According to a note from TS Lombard, while positive seasonals definitely boost the prospect of further gains, they’re outweighed by the fundamentals.
And right now, three bearish fundamental factors are dominating the markets and increase the likelihood that the typical Santa Claus rally stumbles this year, according to the note.
Stocks have already seen big gains since their mid-October low, with the S&P 500 rallying 13%, and up 10% so far in the fourth quarter. But those gains are double the median fourth-quarter rally of 5.5%, and the average fourth-quarter rally of 4.3%.
“Additionally, when the S&P rallies above its 50 and 100-day moving average, it looks technically vulnerable as it heads towards its 200-day moving average,” TS Lombard said. That’s exactly what’s happening, as the index backed away from its 200-day moving average in recent days, falling more than 2%.
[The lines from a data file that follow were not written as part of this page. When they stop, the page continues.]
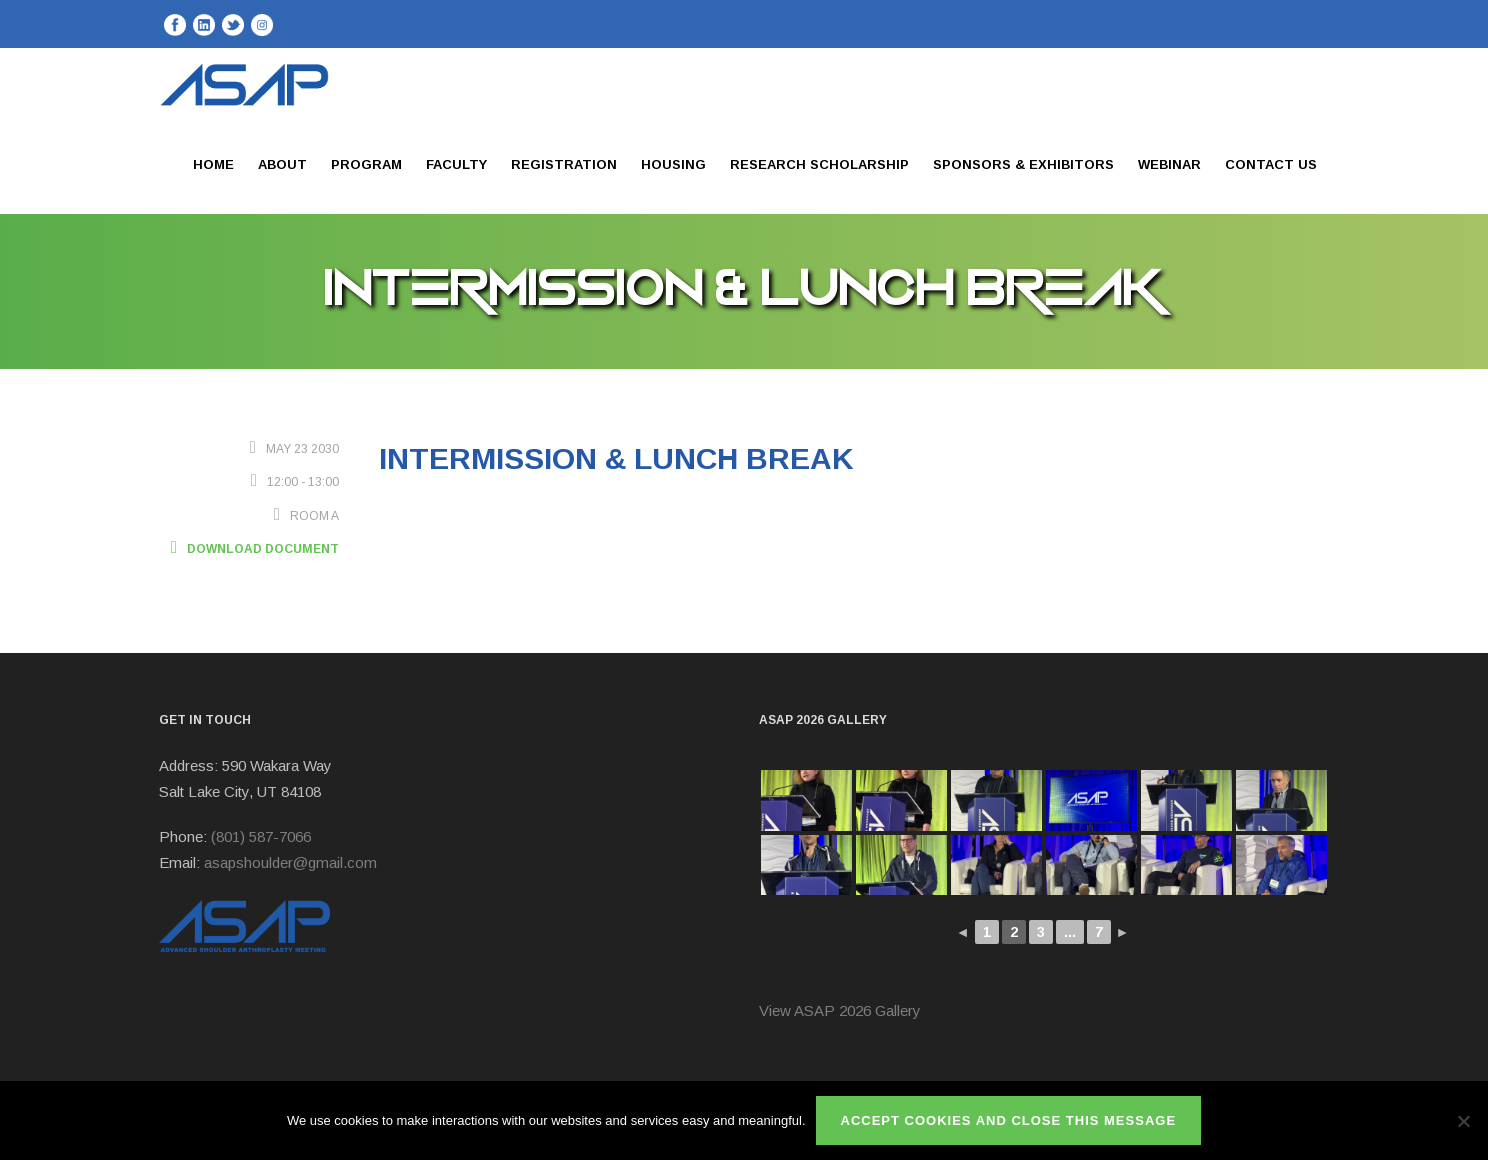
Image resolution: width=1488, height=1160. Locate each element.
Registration (564, 164)
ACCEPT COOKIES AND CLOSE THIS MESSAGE (1009, 1120)
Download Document (249, 549)
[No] (1463, 1121)
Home (213, 164)
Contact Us (1271, 164)
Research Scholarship (819, 164)
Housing (673, 164)
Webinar (1169, 164)
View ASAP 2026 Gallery (840, 1010)
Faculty (456, 164)
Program (366, 164)
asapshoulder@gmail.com (290, 862)
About (282, 164)
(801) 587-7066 (261, 836)
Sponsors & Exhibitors (1023, 164)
“Moreover, the rally in equities contrasts with the rates volatility rebound on the recent spate of Fed hawkish speak,” TS Lombard said. The 10-year US Treasury yield has surged nearly 20 basis points over the past two days to 3.77%.
“This week alone we will have a key speech from Powell, US core PCE and a jobs report, followed by an OPEC meeting at the weekend. Then virtually every developed market central bank will report over a two-week period. Plus there will be the US CPI one day before the final Fed meeting of the year, where we will get a new set of projections, dots, and the markets pivot narrative will be put to the test,” TS Lombard said.
That’s a lot of volatile events for investors to digest in such a short period of time, and it could ultimately lead to big downside moves in the stock market.
As yield curves turn inverted, the writing is on the wall: an economic recession is imminent. That’s been TS Lombard’s base case since the summer, and the effects of a economy slow walking into a recession means investor sentiment is likely to plummet.
“It is important to note that as the economy deteriorates into a recession, adverse sentiment kicks in and things tend to become non-linear, accelerating the slowdown. Correspondingly, volatility tends to rise form half a year before the recession begins, spiking at the start of the recession,” TS Lombard said.
Altogether, the heightened risk for the economy and volatility means that while the end of the year tends to be positive for the stock market based on seasonals, there’s high likelihood that bearish fundamentals could dominate and lead to a fizzled out rally.